I only advice divorce IF there is not love present anymore, if not, love can (and more than likely) be our strenght to keep on trying to solve, patch, help or heal.
- BellaLv 51 decade ago
i am not one to yell divorce for every little detail.
however staying after an affair is only going to hurt the marriage. the person cheating is wasting someone's time he/she doesn't love. and if the person that got cheated on stayed to work it out, it would only drive them crazy wondering with every little move if that person is cheating on them again. this isn't a healthy way to live. you only end up living halfway in your marriage. is this how you recommend everyone living the rest of your life?

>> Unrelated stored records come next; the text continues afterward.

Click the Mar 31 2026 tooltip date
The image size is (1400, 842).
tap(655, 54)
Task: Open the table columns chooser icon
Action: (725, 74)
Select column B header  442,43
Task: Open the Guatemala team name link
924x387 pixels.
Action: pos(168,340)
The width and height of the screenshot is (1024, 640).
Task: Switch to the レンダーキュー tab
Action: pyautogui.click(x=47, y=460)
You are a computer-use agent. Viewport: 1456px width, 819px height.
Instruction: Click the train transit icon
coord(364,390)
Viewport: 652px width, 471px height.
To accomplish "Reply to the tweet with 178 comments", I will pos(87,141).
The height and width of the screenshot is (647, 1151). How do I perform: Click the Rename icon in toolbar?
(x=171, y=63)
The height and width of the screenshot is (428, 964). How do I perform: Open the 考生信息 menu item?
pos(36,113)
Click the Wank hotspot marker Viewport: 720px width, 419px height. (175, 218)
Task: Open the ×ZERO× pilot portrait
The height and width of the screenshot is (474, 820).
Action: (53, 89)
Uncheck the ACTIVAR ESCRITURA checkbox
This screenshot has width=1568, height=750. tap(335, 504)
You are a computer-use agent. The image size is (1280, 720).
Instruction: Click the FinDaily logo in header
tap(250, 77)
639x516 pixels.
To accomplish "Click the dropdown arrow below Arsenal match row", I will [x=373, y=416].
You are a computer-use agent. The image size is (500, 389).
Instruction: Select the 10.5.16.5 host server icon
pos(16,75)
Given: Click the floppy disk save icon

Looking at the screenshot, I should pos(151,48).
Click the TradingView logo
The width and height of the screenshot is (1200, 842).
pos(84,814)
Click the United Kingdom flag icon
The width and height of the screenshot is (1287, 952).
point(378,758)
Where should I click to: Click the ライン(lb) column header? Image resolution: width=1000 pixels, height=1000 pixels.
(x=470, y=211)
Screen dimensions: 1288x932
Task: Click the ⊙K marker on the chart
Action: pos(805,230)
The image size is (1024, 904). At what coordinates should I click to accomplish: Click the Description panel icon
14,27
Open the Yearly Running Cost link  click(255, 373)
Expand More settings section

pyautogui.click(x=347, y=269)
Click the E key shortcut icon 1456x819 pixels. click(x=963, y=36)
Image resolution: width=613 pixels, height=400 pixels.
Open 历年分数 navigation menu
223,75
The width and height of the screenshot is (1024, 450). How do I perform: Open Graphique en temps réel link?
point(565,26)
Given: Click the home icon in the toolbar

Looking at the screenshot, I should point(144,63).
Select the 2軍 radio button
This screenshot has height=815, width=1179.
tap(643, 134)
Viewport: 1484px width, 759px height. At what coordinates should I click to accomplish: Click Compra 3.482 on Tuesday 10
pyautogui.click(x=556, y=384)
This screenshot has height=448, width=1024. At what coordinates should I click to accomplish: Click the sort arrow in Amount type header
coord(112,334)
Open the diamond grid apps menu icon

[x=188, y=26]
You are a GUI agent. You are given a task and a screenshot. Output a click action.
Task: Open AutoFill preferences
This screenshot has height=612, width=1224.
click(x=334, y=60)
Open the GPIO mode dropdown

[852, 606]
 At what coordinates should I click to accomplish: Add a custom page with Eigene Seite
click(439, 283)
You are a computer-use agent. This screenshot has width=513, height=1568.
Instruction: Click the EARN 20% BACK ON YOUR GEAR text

because i know i wouldn't.
- Dorothy DLv 41 decade ago
Life is too short to be unhappy. If a partner is hurting the other in any way, especially if there is cheating, then the other partner should get out. There are too many people who are allowed to continually damage others and never suffer the consequences for their actions.
- 1 decade ago
I'm against divorce. You marry better or for worse. Women need to wake up and see a long commitment with that person after the fairy tale wedding. Women know how the men are and marry them anyway just for the wedding. Then they say oh what should I do,my husband is blah, blah, blah. They are the reason the divorce rate are so high and children are without parents and supervision.
You take a vow, you need to stay there with the person you marry no matter what!! If we weren't able to get a divorce we would see less marriages. Marriages with false people who think it is a joke anyway.
Look at the old days, how many divorces happened? They were married at like 13 or 14. They didn't cheat on there men, like today's women. They say oh I was so unhappy. That's bull. Better of for worse. Make sure they are who you want to wake up with for the rest of your life.
Women today sicken me. Marriage is not a joke and stop making it out to be.
- 1 decade ago
Of course it is possible that divorce isn't the answer however, many people know from experience that if someone cheats on you they will do it again. I know someone who has tolerated her husband cheating several times and it makes her look like a fool that she stays with him. Of course when he is caught he is sorry and never going to do it again. Yeah, sorry he got caught. She is wasting her life with someone who is never going to be faithful to her. And unfortunately this is usually the way it is.
- LaMariposaLv 41 decade ago
I think it's because we live in such a throwaway society. If it's broken, people don't want to fix it, they want to throw it away and get a new one. I would do anything I had to do to keep from getting a divorce, unless there was no other possible answer. I would feel like a failure if I just gave up on my marriage without a fight.